Lately I’ve seen the quote from Roald Dahl’s “The Twits” quite a bit in my various feeds. You know the one. It tells us if we think kind or happy thoughts, they will radiate from us. Basically, if you are inherently kind, happy and thoughtful, this will show in how you look. It’s a simple but meaningful quote.
“I don’t know about you but being positive, or having a sunny outlook on life, doesn’t always come easy.”
I certainly don’t consider myself to be massively affected by the changing seasons although I notice a difference when getting through the winter months. I try and be positive, and look ahead although I’m not keen on January or February for various reasons. The weather is usually cold and wet, and I feel the post Christmas financial crunch.
While I look forward to the Summer months and the lighter, longer days it brings, I gently remind myself of my blessings during the winter time.
Holding On To The Good Stuff
I am fortunate.
I have my health and hopefully have many summers to look forward to. There are precious moments ahead with my family and friends. I have a home, comfort and warmth. In winter I like getting outside and feeling the fresh, crisp chill on my skin. You can’t beat a bit of fresh air; it blows the cobwebs away. I don’t know about you but a walk or a run really does alleviate stress. Afterwards I feel more in tune with myself and that’s always a good feeling.
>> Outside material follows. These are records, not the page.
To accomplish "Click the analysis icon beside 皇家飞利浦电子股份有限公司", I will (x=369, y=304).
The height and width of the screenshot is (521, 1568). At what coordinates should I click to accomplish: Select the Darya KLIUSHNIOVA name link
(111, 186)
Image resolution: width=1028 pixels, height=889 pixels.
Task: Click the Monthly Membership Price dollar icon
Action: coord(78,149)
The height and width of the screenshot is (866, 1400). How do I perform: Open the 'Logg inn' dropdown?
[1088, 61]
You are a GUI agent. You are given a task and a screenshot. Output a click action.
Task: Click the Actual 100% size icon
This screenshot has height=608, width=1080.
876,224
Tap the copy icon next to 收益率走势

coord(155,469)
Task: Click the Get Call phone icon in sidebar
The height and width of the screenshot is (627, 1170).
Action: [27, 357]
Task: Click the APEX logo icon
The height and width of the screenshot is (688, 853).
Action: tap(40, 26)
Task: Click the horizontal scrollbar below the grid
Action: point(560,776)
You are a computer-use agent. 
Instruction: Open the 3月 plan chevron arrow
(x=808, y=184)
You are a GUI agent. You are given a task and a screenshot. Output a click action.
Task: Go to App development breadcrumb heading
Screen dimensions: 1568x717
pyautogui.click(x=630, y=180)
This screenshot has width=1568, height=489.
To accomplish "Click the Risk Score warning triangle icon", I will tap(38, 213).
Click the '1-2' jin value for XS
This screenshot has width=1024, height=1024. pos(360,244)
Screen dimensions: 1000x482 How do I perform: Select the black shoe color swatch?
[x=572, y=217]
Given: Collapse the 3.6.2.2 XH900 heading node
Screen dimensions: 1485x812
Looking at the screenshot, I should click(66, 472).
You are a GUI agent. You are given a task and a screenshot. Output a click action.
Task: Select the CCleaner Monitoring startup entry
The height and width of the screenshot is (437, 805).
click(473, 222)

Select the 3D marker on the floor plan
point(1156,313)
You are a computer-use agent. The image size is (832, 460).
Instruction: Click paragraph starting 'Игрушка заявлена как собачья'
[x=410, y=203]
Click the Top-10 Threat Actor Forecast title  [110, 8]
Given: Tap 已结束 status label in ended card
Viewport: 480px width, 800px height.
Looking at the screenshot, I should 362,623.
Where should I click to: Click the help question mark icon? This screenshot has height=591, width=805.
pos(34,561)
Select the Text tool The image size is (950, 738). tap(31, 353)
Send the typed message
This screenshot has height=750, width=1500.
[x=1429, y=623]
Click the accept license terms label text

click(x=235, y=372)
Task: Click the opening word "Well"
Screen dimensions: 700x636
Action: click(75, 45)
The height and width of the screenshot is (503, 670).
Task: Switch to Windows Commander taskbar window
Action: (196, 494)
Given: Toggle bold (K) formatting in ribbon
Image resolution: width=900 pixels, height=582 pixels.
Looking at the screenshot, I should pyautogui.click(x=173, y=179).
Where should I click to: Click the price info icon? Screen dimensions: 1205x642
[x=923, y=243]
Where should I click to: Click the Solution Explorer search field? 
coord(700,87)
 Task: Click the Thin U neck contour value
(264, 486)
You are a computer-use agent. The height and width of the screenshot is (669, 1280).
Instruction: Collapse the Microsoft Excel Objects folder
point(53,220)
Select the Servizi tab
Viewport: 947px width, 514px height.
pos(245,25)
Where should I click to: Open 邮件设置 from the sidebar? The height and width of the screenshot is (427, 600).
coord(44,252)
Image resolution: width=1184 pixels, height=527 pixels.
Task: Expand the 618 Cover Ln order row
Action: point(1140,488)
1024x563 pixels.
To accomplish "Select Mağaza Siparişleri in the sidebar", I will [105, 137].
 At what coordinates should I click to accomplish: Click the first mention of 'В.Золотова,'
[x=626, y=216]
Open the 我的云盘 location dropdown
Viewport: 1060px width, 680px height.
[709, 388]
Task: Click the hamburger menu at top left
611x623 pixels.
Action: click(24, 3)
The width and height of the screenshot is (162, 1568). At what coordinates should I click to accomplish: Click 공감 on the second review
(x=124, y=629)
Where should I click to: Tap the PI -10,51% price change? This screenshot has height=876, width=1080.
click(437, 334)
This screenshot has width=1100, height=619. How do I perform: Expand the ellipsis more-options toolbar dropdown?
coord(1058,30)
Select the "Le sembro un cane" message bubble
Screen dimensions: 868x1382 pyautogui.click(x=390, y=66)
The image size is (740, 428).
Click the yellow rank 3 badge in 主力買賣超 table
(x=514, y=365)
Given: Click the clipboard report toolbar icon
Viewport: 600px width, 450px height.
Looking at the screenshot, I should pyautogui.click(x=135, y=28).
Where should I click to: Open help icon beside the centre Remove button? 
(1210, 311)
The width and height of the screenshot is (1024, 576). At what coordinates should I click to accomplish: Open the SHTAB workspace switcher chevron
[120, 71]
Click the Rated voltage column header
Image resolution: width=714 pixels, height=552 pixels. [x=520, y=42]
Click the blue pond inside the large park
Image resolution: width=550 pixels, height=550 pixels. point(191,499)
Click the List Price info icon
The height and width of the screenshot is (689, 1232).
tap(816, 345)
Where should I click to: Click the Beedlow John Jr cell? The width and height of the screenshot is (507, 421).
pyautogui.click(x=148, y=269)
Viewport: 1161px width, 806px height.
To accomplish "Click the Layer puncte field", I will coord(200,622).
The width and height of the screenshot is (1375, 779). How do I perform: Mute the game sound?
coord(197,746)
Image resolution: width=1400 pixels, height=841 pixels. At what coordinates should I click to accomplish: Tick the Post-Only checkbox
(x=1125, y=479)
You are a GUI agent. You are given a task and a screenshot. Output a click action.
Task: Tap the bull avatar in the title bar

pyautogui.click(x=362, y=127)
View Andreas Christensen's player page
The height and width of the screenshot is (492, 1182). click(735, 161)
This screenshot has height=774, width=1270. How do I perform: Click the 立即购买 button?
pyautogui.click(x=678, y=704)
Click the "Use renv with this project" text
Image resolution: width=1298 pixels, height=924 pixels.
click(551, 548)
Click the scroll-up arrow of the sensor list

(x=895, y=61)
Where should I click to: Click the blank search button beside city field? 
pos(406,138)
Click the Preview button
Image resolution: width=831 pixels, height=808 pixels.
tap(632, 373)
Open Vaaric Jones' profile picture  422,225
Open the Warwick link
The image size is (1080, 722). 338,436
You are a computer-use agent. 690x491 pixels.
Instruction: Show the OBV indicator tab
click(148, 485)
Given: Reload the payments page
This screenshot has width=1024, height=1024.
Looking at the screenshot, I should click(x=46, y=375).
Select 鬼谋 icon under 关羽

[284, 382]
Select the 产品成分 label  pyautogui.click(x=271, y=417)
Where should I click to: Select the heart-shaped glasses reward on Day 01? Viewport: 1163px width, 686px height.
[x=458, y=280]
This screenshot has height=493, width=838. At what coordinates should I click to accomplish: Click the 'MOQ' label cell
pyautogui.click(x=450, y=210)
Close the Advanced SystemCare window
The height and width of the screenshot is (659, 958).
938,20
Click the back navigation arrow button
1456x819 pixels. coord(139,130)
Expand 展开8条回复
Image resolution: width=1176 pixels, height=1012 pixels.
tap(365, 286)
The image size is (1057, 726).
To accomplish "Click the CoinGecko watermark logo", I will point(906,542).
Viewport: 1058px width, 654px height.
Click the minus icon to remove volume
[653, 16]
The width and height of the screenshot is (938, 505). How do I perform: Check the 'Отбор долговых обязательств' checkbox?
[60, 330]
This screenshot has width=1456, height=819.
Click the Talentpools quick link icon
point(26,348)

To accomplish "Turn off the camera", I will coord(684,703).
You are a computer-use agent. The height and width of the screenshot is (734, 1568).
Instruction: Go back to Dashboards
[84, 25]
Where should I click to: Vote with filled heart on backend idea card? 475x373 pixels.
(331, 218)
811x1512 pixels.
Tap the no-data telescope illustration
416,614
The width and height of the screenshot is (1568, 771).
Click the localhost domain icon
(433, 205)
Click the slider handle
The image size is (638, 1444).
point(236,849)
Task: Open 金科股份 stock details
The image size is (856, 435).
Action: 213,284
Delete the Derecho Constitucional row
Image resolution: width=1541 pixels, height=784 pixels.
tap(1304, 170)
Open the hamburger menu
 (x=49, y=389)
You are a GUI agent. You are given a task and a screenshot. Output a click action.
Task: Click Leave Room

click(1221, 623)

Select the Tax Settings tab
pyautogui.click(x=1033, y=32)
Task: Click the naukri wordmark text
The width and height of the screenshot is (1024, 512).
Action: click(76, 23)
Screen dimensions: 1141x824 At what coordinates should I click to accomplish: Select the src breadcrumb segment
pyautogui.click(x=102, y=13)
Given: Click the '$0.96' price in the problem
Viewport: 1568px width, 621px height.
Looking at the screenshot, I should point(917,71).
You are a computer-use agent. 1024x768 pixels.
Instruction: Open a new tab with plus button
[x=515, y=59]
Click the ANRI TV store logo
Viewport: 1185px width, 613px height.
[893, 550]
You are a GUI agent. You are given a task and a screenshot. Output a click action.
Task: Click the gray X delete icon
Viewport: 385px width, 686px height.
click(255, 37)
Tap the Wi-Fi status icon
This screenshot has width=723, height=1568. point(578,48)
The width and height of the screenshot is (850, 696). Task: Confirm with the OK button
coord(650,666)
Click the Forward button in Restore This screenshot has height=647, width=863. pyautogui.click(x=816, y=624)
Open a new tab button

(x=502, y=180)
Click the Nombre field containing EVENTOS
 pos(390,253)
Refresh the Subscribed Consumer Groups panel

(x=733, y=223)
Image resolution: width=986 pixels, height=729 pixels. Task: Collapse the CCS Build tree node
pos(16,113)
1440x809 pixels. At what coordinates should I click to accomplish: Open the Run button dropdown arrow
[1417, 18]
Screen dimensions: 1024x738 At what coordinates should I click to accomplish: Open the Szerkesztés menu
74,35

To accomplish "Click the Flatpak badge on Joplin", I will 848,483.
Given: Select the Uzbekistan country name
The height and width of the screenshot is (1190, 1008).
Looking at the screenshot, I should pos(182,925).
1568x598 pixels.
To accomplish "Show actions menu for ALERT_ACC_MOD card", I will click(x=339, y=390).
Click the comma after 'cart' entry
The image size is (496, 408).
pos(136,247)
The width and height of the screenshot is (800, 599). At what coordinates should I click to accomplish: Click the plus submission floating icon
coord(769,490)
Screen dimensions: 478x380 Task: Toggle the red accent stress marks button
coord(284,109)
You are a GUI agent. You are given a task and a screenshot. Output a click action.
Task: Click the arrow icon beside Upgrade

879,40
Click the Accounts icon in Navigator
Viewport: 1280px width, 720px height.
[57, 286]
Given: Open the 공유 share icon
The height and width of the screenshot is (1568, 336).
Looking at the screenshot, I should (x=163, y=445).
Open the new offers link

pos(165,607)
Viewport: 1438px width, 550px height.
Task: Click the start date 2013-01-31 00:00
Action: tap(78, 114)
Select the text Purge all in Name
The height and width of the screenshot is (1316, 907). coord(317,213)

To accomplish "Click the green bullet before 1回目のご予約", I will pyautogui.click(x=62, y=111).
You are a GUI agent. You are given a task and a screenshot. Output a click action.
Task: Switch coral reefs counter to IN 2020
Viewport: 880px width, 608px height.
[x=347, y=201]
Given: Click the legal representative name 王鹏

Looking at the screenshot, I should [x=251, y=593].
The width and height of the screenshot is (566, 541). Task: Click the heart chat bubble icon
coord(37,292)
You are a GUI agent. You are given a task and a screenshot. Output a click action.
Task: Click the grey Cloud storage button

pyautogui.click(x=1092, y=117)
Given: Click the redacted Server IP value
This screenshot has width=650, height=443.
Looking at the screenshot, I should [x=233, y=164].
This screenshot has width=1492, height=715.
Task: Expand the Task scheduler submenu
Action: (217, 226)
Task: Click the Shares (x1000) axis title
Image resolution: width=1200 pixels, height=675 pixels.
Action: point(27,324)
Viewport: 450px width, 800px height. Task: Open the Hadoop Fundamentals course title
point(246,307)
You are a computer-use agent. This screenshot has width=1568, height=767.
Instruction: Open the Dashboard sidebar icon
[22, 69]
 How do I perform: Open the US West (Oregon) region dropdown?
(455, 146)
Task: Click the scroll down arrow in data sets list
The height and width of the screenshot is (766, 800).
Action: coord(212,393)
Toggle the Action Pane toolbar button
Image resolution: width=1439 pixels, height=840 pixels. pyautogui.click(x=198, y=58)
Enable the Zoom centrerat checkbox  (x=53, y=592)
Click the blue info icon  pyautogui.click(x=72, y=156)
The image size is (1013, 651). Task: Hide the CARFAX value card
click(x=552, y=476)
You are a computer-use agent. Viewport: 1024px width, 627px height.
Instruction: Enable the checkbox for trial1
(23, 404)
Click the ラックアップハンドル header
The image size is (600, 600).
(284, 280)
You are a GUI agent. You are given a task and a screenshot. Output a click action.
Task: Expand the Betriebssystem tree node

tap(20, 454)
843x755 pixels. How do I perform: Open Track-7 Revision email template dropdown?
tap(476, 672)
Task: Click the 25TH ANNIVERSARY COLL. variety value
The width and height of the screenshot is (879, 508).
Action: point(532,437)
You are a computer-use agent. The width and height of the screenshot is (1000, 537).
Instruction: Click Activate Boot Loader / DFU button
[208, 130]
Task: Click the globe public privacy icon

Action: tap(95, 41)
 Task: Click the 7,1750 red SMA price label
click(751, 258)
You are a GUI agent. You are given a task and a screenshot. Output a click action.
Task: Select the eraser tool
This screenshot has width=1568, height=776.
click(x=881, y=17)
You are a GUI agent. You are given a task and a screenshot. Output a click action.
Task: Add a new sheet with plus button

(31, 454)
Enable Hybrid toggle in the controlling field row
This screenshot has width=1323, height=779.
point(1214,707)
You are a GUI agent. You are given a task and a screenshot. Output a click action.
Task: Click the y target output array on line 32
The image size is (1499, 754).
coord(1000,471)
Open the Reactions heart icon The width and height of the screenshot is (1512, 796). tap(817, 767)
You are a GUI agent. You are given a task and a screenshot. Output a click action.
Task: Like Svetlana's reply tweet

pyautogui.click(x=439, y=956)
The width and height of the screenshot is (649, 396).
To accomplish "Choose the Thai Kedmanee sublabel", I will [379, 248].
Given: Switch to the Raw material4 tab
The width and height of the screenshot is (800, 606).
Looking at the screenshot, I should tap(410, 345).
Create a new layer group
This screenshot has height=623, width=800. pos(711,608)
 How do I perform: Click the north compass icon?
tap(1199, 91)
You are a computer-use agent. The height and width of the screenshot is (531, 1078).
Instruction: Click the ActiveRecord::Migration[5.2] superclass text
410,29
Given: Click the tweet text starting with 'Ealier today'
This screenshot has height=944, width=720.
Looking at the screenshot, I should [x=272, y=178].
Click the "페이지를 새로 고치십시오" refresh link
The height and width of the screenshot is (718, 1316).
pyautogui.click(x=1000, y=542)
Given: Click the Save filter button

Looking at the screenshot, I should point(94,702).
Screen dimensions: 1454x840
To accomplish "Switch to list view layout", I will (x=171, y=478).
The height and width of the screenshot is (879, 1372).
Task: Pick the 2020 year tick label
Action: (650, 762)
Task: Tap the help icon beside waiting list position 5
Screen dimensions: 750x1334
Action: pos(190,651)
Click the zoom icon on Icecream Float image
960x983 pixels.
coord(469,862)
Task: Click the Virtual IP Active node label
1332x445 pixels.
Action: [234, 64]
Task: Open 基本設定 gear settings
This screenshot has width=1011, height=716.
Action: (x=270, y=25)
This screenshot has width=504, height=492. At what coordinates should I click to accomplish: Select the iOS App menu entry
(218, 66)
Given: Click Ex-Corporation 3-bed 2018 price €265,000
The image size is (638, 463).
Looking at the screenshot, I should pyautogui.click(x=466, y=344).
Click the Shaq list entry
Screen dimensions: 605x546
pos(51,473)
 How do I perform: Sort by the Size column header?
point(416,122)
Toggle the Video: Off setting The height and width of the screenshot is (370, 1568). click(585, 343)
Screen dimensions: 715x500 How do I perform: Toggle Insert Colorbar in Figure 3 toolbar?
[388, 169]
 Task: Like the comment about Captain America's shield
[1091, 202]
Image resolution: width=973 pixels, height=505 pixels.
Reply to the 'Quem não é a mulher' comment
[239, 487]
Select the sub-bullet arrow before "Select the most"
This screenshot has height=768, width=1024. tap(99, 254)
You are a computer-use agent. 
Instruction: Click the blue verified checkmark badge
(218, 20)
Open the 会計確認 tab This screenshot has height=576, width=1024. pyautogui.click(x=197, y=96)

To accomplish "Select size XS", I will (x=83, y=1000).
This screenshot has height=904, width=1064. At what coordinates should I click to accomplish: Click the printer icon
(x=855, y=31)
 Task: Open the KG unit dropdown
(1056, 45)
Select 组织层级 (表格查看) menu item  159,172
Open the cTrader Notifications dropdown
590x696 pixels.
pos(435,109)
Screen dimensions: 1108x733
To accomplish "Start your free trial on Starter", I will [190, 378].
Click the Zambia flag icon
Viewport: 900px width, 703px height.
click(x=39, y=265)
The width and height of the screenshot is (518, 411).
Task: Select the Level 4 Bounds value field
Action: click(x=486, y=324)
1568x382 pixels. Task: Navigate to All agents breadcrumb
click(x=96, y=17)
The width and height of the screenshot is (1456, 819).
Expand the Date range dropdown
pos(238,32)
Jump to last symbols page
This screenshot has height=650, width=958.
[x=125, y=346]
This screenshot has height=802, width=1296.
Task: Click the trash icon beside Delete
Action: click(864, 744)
I believe it’s important to live in the here and now. To appreciate all that we have, even if we don’t have all we want. It’s not unusual for me to slip into negative thinking but I try not to let negative thoughts become worrying or troubling. I’m prone to worrying about the future a lot. Is anyone else like this? Sometimes I’m preoccupied with the ifs, buts and maybes that I lose sight of what’s happening right now. Usually, these worries don’t become a reality. And if they do, it’s rarely as bad as I think it’s going to be.
I don’t think negative thoughts should be avoided though. After all, we can’t control what pops into our head but we can control how much importance to place on them. When I used to see children who were troubled by worrying or anxious thoughts, I used to do an visualisation exercise where their thoughts were pooh-sticks. We would drop them in the water and let them float by.
I don’t think there’s anything with pondering and reflecting on what may be troubling us; weighing them up and working out if we need to do anything. After all, avoiding such thoughts can make it worse. We can decide whether to add weight to them and let them consume us.
Or we can let them float down the river and out of our minds.